連帯納付義務はすべての相続人に発生しますか

原則として、同一の被相続人から相続または遺贈によって財産を取得したすべての者に発生するとされています(相続税法34条1項)。ただし、自分が受け取った財産の価額が上限となるため、受取額を超えた部分への責任は生じないとされています。

自分の相続税を払い終えれば、連帯納付義務は消えますか

自分の本来の納税義務を果たすことと、連帯納付義務の消滅は別の話とされています。他の相続人が滞納している限り、原則として連帯納付義務は残り続ける可能性があります。2012年改正で一定の免除要件が設けられましたので、詳細は税務署へ確認することをお勧めします。

連帯納付義務として払った税金は返ってきますか

肩代わりして納付した場合、本来の納税義務者(滞納した相続人)に対して求償権を行使できるとされています(民法442条)。ただし、相手方に財産・資力がなければ、実際の回収は困難な場合もあります。

相続税の申告期限はいつですか

相続税の申告期限は、相続の開始があったことを知った日の翌日から10ヶ月以内とされています(相続税法27条)。

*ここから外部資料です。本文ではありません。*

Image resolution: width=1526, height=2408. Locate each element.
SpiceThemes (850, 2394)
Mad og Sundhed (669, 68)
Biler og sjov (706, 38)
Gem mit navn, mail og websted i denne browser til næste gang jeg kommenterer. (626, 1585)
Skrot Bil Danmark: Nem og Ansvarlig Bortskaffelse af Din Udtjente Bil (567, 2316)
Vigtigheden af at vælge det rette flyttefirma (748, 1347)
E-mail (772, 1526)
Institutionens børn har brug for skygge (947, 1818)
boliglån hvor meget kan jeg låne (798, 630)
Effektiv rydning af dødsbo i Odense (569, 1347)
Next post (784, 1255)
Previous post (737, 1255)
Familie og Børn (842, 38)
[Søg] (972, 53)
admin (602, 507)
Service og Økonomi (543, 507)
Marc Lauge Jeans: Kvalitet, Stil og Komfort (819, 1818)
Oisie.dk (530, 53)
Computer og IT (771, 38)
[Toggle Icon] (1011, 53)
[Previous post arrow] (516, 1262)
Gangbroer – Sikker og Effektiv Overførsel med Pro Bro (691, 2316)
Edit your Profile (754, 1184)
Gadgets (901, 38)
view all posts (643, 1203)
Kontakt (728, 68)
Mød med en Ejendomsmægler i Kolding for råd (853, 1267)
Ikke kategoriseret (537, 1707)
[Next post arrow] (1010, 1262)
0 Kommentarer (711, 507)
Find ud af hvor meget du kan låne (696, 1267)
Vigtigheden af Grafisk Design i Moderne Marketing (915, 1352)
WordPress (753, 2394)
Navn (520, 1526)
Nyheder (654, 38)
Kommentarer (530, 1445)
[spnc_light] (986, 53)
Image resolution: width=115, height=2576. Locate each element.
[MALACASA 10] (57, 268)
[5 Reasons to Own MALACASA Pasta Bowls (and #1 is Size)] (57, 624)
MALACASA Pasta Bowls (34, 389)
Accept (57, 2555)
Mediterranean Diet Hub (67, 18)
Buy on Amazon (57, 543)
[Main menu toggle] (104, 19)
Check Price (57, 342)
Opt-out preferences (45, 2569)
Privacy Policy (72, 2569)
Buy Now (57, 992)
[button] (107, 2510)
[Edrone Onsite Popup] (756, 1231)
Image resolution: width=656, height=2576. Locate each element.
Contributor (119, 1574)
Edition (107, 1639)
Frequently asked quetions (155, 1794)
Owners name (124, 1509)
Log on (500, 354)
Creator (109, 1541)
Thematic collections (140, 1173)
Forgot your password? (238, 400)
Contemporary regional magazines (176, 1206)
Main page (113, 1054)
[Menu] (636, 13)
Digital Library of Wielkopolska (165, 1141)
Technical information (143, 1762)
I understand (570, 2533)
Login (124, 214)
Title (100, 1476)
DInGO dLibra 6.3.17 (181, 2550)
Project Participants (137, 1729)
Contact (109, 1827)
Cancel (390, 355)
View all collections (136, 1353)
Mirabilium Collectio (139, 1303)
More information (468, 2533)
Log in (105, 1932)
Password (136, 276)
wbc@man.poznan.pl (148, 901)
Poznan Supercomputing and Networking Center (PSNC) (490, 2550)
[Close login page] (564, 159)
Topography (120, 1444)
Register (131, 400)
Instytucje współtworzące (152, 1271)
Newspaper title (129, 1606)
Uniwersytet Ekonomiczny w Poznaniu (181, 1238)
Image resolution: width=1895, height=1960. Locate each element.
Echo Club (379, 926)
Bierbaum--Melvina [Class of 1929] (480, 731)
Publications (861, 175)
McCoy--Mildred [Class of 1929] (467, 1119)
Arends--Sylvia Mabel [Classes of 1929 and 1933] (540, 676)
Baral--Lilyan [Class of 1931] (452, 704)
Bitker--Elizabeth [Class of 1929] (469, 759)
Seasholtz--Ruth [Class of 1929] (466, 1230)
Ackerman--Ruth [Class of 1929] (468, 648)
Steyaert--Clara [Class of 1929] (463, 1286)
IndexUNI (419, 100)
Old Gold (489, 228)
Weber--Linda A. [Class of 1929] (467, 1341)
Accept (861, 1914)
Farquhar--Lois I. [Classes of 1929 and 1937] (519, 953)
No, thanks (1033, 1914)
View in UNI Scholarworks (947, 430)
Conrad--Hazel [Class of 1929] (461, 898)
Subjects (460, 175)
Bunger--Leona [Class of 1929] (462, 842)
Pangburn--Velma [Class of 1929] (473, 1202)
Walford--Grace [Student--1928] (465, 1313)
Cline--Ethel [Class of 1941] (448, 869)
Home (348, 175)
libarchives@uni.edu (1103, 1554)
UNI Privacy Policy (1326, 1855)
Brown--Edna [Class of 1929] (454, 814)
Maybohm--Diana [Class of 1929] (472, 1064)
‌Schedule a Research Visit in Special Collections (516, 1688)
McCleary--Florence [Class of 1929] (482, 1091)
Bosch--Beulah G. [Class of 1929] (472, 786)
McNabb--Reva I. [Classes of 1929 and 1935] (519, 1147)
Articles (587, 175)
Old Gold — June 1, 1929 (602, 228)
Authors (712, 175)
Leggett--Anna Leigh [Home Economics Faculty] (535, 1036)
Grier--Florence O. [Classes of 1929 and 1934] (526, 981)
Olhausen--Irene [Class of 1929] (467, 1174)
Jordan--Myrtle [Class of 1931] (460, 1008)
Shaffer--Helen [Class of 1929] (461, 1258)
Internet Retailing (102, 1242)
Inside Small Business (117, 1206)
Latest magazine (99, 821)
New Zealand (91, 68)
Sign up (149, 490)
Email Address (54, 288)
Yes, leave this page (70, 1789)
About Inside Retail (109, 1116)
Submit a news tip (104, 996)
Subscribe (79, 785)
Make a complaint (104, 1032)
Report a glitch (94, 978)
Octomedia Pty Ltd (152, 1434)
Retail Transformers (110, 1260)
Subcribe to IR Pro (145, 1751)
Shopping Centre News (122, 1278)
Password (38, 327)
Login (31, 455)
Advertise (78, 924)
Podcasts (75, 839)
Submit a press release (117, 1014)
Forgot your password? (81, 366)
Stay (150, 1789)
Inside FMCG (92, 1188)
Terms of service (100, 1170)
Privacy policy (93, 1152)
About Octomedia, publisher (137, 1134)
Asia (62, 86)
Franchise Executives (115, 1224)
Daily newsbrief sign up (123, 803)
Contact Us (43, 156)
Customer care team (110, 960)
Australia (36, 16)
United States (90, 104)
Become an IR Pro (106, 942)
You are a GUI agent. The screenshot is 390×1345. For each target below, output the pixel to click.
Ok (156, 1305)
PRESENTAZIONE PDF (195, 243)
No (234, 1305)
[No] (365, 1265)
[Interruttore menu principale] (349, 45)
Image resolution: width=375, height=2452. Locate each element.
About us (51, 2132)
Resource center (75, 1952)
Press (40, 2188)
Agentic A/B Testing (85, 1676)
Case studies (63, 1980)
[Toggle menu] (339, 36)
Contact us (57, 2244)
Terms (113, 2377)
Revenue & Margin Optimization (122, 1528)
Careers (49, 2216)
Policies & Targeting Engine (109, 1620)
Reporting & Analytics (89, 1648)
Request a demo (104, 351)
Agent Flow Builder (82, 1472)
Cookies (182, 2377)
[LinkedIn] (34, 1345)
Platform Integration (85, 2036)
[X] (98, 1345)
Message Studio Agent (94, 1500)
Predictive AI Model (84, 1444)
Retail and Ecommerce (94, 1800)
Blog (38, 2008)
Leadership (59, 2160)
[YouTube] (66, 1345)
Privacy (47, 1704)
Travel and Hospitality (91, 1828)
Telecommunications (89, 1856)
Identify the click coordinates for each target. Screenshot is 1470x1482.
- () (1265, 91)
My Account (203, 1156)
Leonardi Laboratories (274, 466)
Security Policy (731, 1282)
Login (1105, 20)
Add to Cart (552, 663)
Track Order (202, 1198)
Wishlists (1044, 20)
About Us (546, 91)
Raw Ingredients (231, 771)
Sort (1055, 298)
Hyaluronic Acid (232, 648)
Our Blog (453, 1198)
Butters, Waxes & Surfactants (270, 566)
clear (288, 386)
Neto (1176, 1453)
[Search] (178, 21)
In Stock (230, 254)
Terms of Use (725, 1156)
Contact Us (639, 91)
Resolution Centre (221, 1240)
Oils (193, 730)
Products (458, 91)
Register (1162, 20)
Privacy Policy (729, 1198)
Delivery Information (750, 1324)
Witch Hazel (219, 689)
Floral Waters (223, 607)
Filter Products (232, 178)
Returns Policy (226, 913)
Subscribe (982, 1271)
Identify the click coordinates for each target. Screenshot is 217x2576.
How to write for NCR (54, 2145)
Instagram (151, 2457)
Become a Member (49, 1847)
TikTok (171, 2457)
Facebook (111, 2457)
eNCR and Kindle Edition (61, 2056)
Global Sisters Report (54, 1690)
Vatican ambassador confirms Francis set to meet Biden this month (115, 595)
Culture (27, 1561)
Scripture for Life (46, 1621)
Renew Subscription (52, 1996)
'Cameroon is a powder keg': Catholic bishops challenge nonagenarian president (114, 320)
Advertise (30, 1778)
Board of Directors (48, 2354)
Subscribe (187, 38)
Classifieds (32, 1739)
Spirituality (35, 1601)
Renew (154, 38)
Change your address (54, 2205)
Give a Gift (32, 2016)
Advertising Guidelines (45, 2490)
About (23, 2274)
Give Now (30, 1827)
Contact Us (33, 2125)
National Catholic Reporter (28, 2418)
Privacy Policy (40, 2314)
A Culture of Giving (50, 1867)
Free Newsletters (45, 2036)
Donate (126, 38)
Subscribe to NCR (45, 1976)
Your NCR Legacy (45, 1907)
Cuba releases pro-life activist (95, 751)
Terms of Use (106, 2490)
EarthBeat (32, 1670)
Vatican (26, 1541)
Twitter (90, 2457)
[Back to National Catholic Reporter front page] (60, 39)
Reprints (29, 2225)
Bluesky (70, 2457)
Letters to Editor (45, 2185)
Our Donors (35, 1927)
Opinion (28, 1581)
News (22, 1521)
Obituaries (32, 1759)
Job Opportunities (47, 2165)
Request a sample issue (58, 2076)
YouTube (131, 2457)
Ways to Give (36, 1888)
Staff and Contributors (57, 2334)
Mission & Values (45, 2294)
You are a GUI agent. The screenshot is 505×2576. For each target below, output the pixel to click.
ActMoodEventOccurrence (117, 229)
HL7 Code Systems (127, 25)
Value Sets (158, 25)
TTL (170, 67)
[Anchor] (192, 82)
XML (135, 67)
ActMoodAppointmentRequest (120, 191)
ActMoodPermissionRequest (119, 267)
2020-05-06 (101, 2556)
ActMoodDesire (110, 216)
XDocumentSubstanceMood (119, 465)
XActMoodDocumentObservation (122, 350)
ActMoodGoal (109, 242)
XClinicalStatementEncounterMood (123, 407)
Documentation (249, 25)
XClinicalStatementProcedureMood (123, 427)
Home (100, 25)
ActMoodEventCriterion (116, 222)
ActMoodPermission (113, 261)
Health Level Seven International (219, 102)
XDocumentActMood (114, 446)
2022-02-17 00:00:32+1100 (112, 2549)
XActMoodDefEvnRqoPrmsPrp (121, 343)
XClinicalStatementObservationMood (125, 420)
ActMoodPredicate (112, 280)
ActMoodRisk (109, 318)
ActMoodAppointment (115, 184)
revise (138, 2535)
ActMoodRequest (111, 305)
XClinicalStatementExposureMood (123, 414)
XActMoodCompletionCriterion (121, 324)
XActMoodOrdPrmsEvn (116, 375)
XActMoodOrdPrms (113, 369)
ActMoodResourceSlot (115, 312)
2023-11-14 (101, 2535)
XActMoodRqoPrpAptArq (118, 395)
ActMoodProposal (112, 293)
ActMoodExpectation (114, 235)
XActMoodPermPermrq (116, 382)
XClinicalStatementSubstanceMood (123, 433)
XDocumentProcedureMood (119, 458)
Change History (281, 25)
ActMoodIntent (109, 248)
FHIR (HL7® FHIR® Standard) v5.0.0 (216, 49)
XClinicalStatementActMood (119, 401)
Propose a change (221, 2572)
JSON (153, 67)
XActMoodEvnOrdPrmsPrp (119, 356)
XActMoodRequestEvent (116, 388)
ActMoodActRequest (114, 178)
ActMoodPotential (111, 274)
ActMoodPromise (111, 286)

この期限までに申告・納税を行うことが原則です。

遺産分割が未完了でも相続税の申告はできますか

遺産分割協議が未了であっても、法定相続分で按分した未分割申告が可能とされています(相続税法55条)。分割確定後に修正申告または更正の請求により税額を修正できます(相続税法32条、国税通則法23条)。

申告が終わった瞬間、ほっと息をついた。その気持ちは、正しい。

ただ、もう少しだけ視野を広げてみると、「他の相続人の納税完了」まで確認して初めて、本当の意味での「相続税の完結」と言えるのかもしれない。

連帯納付義務という制度を知っていれば、分割協議の段階から「全員が納税できる分割になっているか」という視点が自然と生まれる。それだけで、後から発生しうる余計なコストと摩擦を、かなりの確率で回避できるはずだ。

ホッとした顔

他の相続人の納税状況まで確認しておけばよかったのか。次は先に動ける。

知ってるか知らないかで、これだけ景色が変わる。

けっこうオススメです、事前の確認。伝わりましたかね。

※本記事は一般的な情報提供を目的としたものであり、個別の法律・税務アドバイスではありません。具体的な判断は必ず弁護士・税理士などの専門家にご相談ください。